Avec le père Cyrille Luwala, vicaire, nous avons 58 clochers répartis sur quatre paroisses. Avant, les dimanches matin ressemblaient à une course contre la montre : après la première messe, il fallait déjà penser à la deuxième à plusieurs kilomètres sans avoir le temps d’échanger avec les paroissiens. En novembre, nous avons donc fixé un seul office le dimanche matin pour assurer une présence après la messe.

Je m’inquiète aussi pour les correspondants de village. Ces personnes référentes pour chaque clocher possèdent les clés de l’église et font le lien avec la paroisse. Elles sont très âgées et sans relève : quand elles ne sont plus là, la vie chrétienne s’efface.

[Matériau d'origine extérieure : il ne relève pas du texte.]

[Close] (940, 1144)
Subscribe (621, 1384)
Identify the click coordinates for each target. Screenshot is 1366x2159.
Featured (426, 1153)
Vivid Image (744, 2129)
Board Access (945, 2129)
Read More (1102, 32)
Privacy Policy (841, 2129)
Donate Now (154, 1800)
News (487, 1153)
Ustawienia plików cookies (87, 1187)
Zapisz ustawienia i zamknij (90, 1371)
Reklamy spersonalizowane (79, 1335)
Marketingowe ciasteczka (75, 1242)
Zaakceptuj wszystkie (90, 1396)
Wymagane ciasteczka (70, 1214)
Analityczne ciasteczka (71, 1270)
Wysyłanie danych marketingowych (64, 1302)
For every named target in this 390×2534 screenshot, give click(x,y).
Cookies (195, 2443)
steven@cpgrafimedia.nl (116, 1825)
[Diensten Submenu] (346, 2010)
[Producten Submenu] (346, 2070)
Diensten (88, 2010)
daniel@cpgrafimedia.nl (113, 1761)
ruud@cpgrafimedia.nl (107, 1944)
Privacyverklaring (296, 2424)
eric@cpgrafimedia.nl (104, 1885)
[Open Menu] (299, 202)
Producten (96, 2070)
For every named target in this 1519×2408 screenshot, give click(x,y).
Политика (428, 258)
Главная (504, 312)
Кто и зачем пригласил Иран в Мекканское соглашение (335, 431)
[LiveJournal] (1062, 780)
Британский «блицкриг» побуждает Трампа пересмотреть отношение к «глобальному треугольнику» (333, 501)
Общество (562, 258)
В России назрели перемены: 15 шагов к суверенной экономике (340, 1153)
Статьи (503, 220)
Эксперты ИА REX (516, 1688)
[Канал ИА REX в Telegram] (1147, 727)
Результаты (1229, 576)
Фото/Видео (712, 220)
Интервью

Au mois de mai, Mois de Marie, nous ouvrons tous les jours deux églises différentes chaque soir pour une prière à la Vierge. Nous avons aussi organisé une formation en commun pendant le Carême, des réunions synodales, et une grande messe de retrouvailles après le Covid en octobre. Pendant le repas qui a suivi, les gens étaient heureux : un petit miracle.

La solitude du prêtre à la campagne, ce n’est pas tant le manque de lien que le fait de ne pas savoir vers quoi nous allons. Comment va-t-on faire pour servir ces territoires à l’avenir ? J’espère qu’une réflexion sur le monde rural sera engagée, que l’archevêque viendra nous voir. »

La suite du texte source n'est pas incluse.